▶ **ABOUT THIS TASK**:
Could you copy all of the records below exactly as they appear?

########################################

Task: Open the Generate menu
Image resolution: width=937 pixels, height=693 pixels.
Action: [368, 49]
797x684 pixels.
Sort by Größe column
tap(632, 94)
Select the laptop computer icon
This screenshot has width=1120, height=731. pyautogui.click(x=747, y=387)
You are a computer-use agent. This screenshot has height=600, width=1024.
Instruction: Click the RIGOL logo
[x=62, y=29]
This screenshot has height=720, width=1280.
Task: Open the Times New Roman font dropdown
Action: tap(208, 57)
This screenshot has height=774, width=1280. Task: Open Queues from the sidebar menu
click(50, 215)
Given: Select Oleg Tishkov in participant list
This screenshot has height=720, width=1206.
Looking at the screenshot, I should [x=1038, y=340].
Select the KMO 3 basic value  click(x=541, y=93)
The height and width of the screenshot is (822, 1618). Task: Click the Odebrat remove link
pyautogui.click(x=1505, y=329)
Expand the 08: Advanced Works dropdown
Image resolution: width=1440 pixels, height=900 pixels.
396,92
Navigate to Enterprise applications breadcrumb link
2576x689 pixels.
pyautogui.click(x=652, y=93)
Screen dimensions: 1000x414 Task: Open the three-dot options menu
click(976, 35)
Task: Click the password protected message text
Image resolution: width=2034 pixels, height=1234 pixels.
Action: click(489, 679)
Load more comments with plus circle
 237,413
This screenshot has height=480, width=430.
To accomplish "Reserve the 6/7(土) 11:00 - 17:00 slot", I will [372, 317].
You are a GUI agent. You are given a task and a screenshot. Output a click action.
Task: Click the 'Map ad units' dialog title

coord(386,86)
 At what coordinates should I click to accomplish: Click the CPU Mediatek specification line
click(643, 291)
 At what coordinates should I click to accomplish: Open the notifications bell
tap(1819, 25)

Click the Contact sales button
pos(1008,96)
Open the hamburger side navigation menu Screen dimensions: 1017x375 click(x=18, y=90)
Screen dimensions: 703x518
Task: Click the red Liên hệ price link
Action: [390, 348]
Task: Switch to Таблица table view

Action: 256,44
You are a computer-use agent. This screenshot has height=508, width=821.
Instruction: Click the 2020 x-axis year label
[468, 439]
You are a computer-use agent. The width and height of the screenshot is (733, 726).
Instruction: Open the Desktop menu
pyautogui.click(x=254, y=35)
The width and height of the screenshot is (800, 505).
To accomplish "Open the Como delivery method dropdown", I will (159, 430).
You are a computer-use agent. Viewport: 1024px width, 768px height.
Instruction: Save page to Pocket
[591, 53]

########################################

▶ **TASK OUTPUT**:
Task: Open the Generate menu
Image resolution: width=937 pixels, height=693 pixels.
Action: [368, 49]
797x684 pixels.
Sort by Größe column
tap(632, 94)
Select the laptop computer icon
This screenshot has width=1120, height=731. pyautogui.click(x=747, y=387)
You are a computer-use agent. This screenshot has height=600, width=1024.
Instruction: Click the RIGOL logo
[x=62, y=29]
This screenshot has height=720, width=1280.
Task: Open the Times New Roman font dropdown
Action: tap(208, 57)
This screenshot has height=774, width=1280. Task: Open Queues from the sidebar menu
click(50, 215)
Given: Select Oleg Tishkov in participant list
This screenshot has height=720, width=1206.
Looking at the screenshot, I should [x=1038, y=340].
Select the KMO 3 basic value  click(x=541, y=93)
The height and width of the screenshot is (822, 1618). Task: Click the Odebrat remove link
pyautogui.click(x=1505, y=329)
Expand the 08: Advanced Works dropdown
Image resolution: width=1440 pixels, height=900 pixels.
396,92
Navigate to Enterprise applications breadcrumb link
2576x689 pixels.
pyautogui.click(x=652, y=93)
Screen dimensions: 1000x414 Task: Open the three-dot options menu
click(976, 35)
Task: Click the password protected message text
Image resolution: width=2034 pixels, height=1234 pixels.
Action: click(489, 679)
Load more comments with plus circle
 237,413
This screenshot has height=480, width=430.
To accomplish "Reserve the 6/7(土) 11:00 - 17:00 slot", I will [372, 317].
You are a GUI agent. You are given a task and a screenshot. Output a click action.
Task: Click the 'Map ad units' dialog title

coord(386,86)
 At what coordinates should I click to accomplish: Click the CPU Mediatek specification line
click(643, 291)
 At what coordinates should I click to accomplish: Open the notifications bell
tap(1819, 25)

Click the Contact sales button
pos(1008,96)
Open the hamburger side navigation menu Screen dimensions: 1017x375 click(x=18, y=90)
Screen dimensions: 703x518
Task: Click the red Liên hệ price link
Action: [390, 348]
Task: Switch to Таблица table view

Action: 256,44
You are a computer-use agent. This screenshot has height=508, width=821.
Instruction: Click the 2020 x-axis year label
[468, 439]
You are a computer-use agent. The width and height of the screenshot is (733, 726).
Instruction: Open the Desktop menu
pyautogui.click(x=254, y=35)
The width and height of the screenshot is (800, 505).
To accomplish "Open the Como delivery method dropdown", I will (159, 430).
You are a computer-use agent. Viewport: 1024px width, 768px height.
Instruction: Save page to Pocket
[591, 53]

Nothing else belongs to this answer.